Shriek is written by Duncan's sister Janice, and purports to be his biography. It is really a biography of both Duncan Janice, and goes into much more detail about Duncan's research into the gray caps. The gray caps are basically the central mystery of the Ambergris setting, and this book gives us a bit more information on what they are and what they want, though it's still in the form of tantalizing hints.
The story is gripping just from the curiosity that keeps you wanting to find out more about the gray caps. But that's just one small part of the overall novel. It's also the story of the great love affair of Duncan's life, the story of Shriek family, mostly Janice and Duncan, and also the story of the recent history of Ambergris.

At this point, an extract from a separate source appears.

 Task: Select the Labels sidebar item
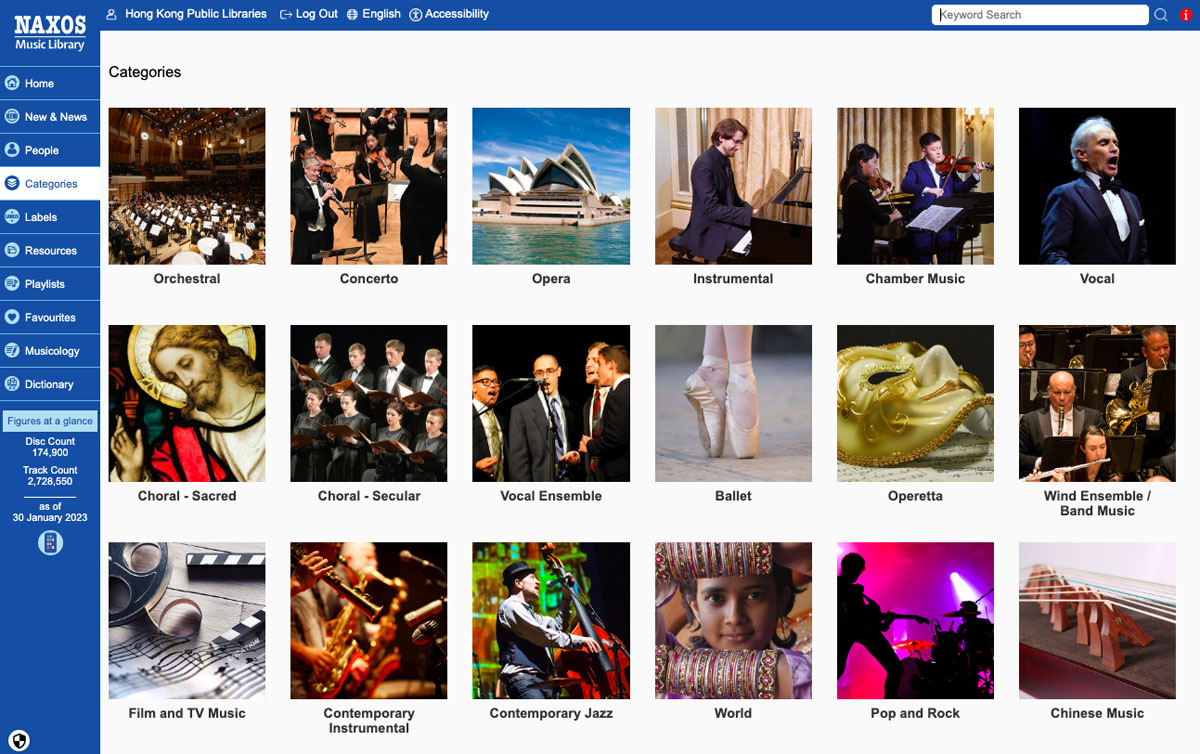(x=41, y=217)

The novel interweaves these different elements so seamlessly it's simply awe-inspiring. I'm getting chills down my back just thinking about how well done this is.
But wait, there's more! This book also features one of my favorite devices, an unreliable narrator. The book is mostly in first-person from Janice Shriek's viewpoint, and it's clear that at the time of writing she is not in the best of mental health. There are strange jumps backwards and forwards in time, bizarre digressions, and things that we often find out are outright untruths.
But wait, there's still more! The novel also introduces Duncan's voice. The conceipt is that Janice wrote the "afterword", then disappeared. Soon after, it was found by Duncan, who adds his own annotations. For extra fun, Janice has also included excerpts from Duncan's own journals. So we get two Duncan voices, one the voice of the past in the form of the journal entries, and the other the present Duncan in the form of annotations.
Duncan not only fills in details or corrects outright mistakes in the narrative, he also takes it on himself to criticize his sister's writing style, and it often reads like notes from an editor.
The book also has a great variety of tones, from deeply dark and serious emotionally gripping passages, to horror and mystery, to moments of great humor, the latter most often found in Duncan's annotations.
Shriek is really an amazing achievement. I knew Vandermeer was talented when I read his earlier works, but this novel brings him to a whole new level. I'd put him up there with some of my other true favorites, like Gene Wolfe and Ursula K. LeGuin. This novel is the work of someone who has mastered both art and craft. He combines great inventiveness with real emotion and depth of characterization.
If you haven't read City of Saints and Madmen I'd recommend you read that first, as it gives a lot of background on various characters in this novel, as well as background on the city of Ambergris and the world in which it lives.
I'm looking forward to re-reading that collection, since I this novel really illuminates so much of what is just hinted at in the earlier stories.
This novel took Vandermeer eight years to write, let's hope the next one doesn't take quite as long.